Não me levem a mal, o jeito que as coisas não são ditas, as entrelinhas, é muito belo. Mas por ter tanto não dito, acaba ficando uma simples novela numa história em que cabia um romance.
Confesso que esperava mais. A proposta do universo é excelente. Lembra bastante àquela animação da Disney (Fantasia 2000) que a natureza toca os lugares e a floresta se transformar. Porém, em alguns momentos a escrita da autora se mescla e confunde - pois, ao meu ver, ela quis adicionar o pensamento de todas as personagens em um curto espaço de texto, levando a uma linha confusa de eventos. Teria sido válido mais páginas e mais conteúdo para evitar esse evento. Porque... a estória tem a oferecer justamente isso: Conteúdo. Reformularei melhor e trarei o que penso em seguida.
A escrita da autora certamente é belíssima, poética. O ritmo tem uma cadência suave. Mas fora isso, a história não me cativou muito. O mistério envolvendo Sebastian foi o que me fez prosseguir. Infelizmente, a autora não chegou a explicar muito dele. Queria saber, do mundo de onde ele veio, de seus poderes, de seu passado. O grande problema do livro é que não há um verdadeiro conflito que move a trama. A novela acabou e eu fiquei com a impressão de que não engatou em nenhum momento. Acho simplesmente que não era uma história para mim. Mas a autora tem uma técnica de escrita maravilhosa.

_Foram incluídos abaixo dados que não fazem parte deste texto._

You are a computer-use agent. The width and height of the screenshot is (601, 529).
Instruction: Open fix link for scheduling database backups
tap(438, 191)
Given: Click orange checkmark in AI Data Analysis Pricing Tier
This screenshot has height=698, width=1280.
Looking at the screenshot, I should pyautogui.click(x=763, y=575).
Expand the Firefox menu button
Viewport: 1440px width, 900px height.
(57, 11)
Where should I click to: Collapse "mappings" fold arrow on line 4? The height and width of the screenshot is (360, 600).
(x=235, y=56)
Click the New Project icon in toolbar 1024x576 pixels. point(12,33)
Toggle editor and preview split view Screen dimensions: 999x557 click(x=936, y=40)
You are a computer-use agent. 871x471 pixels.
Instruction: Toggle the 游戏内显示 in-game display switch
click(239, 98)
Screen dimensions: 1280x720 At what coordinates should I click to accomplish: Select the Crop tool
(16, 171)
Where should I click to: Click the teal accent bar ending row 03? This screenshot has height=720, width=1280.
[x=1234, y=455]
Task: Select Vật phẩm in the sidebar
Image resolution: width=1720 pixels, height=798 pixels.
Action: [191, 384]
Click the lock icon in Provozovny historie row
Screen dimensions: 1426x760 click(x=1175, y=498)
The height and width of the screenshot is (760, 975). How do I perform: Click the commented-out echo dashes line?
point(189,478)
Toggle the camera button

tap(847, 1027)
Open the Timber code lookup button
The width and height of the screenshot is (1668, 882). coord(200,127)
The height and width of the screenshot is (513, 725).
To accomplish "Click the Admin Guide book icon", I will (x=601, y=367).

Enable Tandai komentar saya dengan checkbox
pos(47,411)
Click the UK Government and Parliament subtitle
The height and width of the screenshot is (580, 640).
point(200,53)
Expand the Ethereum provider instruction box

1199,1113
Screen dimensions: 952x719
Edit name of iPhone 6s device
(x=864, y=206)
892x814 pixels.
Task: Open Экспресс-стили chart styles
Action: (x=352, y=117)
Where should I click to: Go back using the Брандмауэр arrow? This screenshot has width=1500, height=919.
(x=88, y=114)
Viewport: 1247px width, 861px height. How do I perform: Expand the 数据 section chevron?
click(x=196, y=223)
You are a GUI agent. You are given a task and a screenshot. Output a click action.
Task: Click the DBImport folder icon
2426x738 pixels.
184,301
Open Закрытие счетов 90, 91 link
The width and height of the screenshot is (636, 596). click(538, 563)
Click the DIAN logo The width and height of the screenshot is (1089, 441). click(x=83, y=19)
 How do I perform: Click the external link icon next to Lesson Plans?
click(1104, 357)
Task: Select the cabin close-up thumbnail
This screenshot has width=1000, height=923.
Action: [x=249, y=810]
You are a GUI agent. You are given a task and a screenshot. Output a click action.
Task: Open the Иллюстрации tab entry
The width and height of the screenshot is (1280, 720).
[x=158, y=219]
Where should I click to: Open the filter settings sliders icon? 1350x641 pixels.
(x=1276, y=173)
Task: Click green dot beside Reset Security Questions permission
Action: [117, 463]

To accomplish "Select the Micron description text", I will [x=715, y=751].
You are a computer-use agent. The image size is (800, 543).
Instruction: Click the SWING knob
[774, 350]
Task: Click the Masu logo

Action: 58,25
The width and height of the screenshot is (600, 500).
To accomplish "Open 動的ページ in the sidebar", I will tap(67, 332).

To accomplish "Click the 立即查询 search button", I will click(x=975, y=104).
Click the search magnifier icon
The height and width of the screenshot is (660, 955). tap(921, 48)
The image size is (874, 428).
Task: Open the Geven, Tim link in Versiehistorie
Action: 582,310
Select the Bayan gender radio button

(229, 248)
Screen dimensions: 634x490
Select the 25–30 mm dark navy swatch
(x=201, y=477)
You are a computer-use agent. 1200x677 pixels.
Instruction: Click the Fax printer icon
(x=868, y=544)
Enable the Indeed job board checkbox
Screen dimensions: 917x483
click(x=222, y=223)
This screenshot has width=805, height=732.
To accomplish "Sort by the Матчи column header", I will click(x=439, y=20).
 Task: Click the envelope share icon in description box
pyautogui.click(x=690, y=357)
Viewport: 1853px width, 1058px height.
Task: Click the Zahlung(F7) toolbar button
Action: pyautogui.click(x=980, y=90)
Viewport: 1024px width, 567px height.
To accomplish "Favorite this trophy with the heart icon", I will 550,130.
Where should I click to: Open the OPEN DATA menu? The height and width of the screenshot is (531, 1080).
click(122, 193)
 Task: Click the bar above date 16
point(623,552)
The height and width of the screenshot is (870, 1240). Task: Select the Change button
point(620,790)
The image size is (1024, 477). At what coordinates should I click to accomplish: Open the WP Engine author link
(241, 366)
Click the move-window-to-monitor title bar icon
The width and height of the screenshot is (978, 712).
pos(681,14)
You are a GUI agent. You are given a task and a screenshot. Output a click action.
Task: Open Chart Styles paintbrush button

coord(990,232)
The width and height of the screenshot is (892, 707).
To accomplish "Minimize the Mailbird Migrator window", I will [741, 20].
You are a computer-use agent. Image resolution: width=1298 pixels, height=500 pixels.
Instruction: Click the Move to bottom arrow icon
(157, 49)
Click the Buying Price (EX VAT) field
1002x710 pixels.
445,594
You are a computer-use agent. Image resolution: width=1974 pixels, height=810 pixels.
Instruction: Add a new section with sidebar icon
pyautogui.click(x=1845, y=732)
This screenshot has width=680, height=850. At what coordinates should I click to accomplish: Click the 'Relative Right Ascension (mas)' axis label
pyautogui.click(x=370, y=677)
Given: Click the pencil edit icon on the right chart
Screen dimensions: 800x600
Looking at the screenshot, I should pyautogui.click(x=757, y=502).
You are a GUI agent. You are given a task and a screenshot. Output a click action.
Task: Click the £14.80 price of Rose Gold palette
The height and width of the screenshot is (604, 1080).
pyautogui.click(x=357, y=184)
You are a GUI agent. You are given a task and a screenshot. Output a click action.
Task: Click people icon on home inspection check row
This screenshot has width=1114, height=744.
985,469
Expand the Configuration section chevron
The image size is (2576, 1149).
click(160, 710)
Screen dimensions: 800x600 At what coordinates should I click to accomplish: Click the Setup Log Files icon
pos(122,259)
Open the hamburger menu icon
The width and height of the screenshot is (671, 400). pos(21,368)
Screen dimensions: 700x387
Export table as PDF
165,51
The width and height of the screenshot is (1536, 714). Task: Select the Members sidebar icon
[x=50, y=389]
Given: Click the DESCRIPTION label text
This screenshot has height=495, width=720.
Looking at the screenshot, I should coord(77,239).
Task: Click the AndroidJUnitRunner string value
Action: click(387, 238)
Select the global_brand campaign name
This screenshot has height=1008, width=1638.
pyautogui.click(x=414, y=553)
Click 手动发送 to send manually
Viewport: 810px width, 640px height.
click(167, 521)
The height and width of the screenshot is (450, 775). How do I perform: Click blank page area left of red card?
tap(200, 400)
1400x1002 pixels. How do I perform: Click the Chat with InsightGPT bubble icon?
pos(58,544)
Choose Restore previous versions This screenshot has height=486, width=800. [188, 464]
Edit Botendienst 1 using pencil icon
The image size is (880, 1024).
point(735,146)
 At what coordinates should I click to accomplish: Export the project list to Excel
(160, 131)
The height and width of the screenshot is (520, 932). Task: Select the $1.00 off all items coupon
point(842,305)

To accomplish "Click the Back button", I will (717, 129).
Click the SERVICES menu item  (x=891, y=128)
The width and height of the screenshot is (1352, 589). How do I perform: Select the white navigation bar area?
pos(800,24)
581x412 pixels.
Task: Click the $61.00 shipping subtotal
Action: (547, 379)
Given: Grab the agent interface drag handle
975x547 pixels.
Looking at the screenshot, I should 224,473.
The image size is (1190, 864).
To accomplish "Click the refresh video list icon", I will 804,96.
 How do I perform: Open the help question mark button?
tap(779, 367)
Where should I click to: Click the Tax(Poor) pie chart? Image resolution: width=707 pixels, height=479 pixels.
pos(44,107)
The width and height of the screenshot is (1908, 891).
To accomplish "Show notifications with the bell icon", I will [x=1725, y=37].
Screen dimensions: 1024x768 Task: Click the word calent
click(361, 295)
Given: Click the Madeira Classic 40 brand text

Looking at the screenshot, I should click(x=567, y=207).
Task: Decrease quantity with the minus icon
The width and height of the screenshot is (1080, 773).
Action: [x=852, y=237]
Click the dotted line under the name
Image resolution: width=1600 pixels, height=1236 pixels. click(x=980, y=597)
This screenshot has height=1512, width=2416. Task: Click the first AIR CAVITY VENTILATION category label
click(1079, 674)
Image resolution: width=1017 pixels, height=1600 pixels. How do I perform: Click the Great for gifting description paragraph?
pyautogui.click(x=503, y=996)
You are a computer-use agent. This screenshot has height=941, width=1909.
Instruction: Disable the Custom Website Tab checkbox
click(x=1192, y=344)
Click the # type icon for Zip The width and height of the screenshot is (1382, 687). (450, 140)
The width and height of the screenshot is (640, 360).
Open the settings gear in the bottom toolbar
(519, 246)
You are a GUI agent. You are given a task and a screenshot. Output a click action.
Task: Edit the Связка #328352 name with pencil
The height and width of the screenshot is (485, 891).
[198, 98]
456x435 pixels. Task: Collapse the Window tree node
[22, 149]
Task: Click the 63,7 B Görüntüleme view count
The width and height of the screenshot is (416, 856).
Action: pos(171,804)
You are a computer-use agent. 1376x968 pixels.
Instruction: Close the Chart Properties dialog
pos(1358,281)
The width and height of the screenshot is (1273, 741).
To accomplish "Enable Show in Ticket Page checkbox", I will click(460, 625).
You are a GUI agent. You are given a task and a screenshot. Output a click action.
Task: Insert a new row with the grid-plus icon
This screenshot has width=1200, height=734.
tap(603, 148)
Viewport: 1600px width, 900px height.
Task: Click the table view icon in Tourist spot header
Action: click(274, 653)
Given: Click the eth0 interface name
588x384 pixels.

Uma história deliciosa que termina sem pé nem cabeça. O mundo criado pela autora é muito agradável, mas muitos dos mistérios que me prenderam no decorrer da história chegaram ao final sem conclusão nenhuma. Não gosto de pontas soltas, termino a leitura frustrada por ter que partir para o próximo volume sem saber se encontrarei as respostas que procuro.
Gosto do tom poético da história e de como o elemento fantástico foi adicionado a ela, dando um tom de magia que transparecia a cada página. A autora, de uma maneira muito original, questionou diversas convenções da nossa sociedade, além de falar sobre criação de uma forma muito bonita e encantadora.